Prior to the show, our team worked with three of our clients displaying at Modex to identify a list of manufacturers and distributors we’d want to talk to during our time there. While at the show, my colleague Abe and I conducted a series of interviews with the manufacturers/distributors we’d identified, with the intention of using the interviews to build out content on behalf of our clients. We came back with enough material to publish a whopping 10 comprehensive and collaborative posts discussing workplace safety and manufacturing trends!
If we had it to do over again, it might have made sense to send the manufacturers/distributors the interview questions in advance, considering there were a handful of people who baulked at being put on the spot (even though Abe and I aren’t that scary!). But the point is that we took a page out of PR/journalism’s book and interviewed our subjects in person, which represents a departure from traditional online marketing.
Because we understand that “owned” vs. “earned” media is now more or less the same, thanks to the explosion of brand publishing, our team works in tandem with several of our clients’ PR teams to collaborate (as opposed to duplicate) content creation and distribution efforts. Enter the editorial calendar (i.e., the only way to keep yourself sane and organized when you’re in the midst of a content marketing frenzy).
For one of our larger clients working on building out blog content to drive website traffic and build brand awareness, we schedule regular calls with the PR team to discuss ongoing initiatives (theirs vs. ours) and keep everything up-to-date in the editorial calendar. They may be targeting external outlets with bylines, guest blogs, media pitches, etc. and we may be focusing on on-site content (blogs, landing pages, etc.) and building a social community, but the end goal is the same: Converting visitors into prospects and ultimately into customers.

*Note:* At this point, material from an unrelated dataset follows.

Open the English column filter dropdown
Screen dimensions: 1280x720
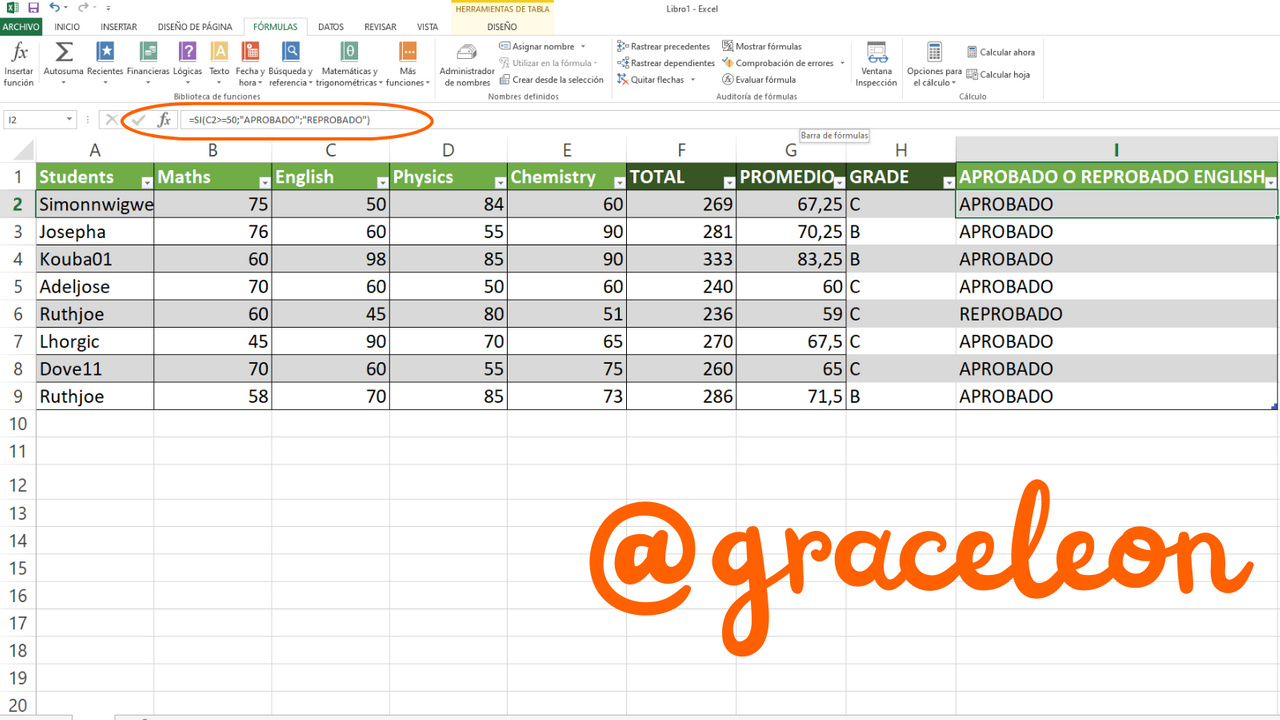coord(382,182)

Interestingly, just this week, we flipped roles: Our team came up with a list of third-party publications for our client to submit to, and the PR team developed a list of unique locations to upload an infographic, with the goal of increasing views and awareness. Even more proof that content marketing and PR’s worlds are colliding!
I mentioned guest blogging above, but it’s an important enough content marketing strategy to deserve its own section. Despite Matt Cutts’ January proclamation that guest blogging was “stick a fork in it” dead, there are many benefits to guest blogging beyond links and referral traffic: building relationships, brand exposure, etc.
Earlier this week, I had a conversation with a brand manager at one of the manufacturers I met at Modex; I was interested in pitching a guest blogging opportunity to her (on behalf of one of our clients) and, in return, she expressed interest in guest blogging for our client. Later that same day, my colleague and I pitched another guest blogging opportunity to yet another manufacturer our team had met at Modex. And so on.
The point is that stepping outside of traditional online marketing and into what many consider to be (at least previously) the role of journalists/PR professionals has already paid off in a very big way.
There is no “magic formula” for effective content marketing (nor, I would imagine, is there for public relations, although I have no “official” experience with it). Like anything else in the digital marketing world or otherwise, it’s a trial-and-error process.
But, if I’ve learned anything from my recent experience overlapping with PR professionals and dabbling in interviewing, it’s this: Two heads really are better than one (unless, of course, this is you)?